NFT Collections: What the Floor Price Means for Digital Items

What is an NFT floor price, and what does it say about the value of items? Can NFT price floors signal the overall value of a collection?

When trading in a primary mint or the secondary market, the sky is the limit for NFT prices. But there is another measure of NFT value – the floor price. Mentions of floor prices started accelerating when the NFT boom happened in 2021. 

The term “price floor” originated with commodity prices and markets. A floor price, by definition, is the lowest possible price which still preserves the supply and demand model. For this reason, floor price was chosen as a measure for the supply and demand of NFT collections. It worked as a measure of how much interest there was in a certain collection.

A floor price is the lowest price of an item in an NFT collection or series. Floor prices are displayed in real-time based on the latest activity, for instance on OpenSea. The floor price is an important feature of each collection, prompting OpenSea to add an automated price checker for listings. This would prevent a user from announcing a too-low price for their items. 

The price floor is basically the smallest price that can be paid to gain ownership and join a collection and its community. The price floor is valid for all NFT, including play to earn items, digital land plots, avatar images or other types of NFT and digital items. 

NFT Price Floors are Variable

The price floor can vary, with some collections starting with a higher price floor during the mint. Others can see their price floor increase with time. 

The worst possible scenario is a sudden “floor drop”, especially for new collections with unknown and unpredictable impact.

For research purposes and due diligence, there are tools to track the current state or history of price floors. Tools include: 

Is the Floor Price a Predictable Measure

The floor price will not say many things about a collection’s potential or future price performance. It is a useful measure to see a trend. Usually, new or very hot collections will go through a period of growing floor prices. 

But the upward trend of floor prices can be broken almost immediately in a rather illiquid market. There are other factors for NFT success, including social media mentions, as well as the use case and the quality of NFTs. 

Why Buy Near Floor Price

Buying at the floor price is a chance to own NFT and have the benefits of being a member of this community. Club-like NFT collections often command high floor prices. 

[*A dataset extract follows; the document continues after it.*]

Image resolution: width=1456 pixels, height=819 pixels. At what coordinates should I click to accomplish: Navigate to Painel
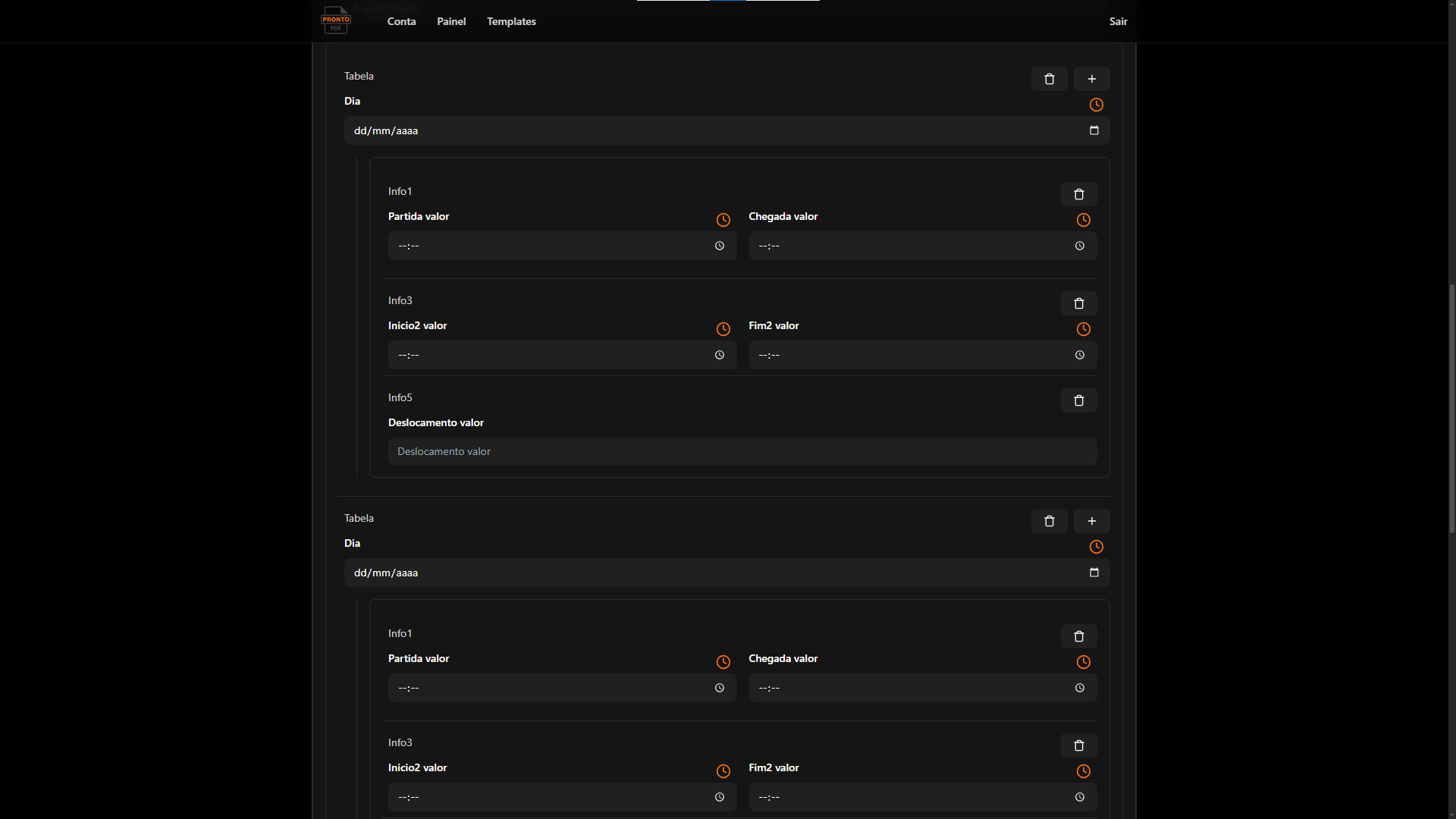click(x=451, y=21)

The floor price may also be paid for metaverse land plots to make a foothold in a digital world game. 

Items at floor price may have a lower value. NFT images are often ranked in terms of rarity and special features, so a floor price image may not be rare. This means the owner may not have in-game benefits or other forms of rarity to boost resale value. 

Some NFT, however, can give owners additional bonuses, future airdrops, or early bids for new collections. 

A rapidly unraveling floor price will mean demand for the overall collection has fallen.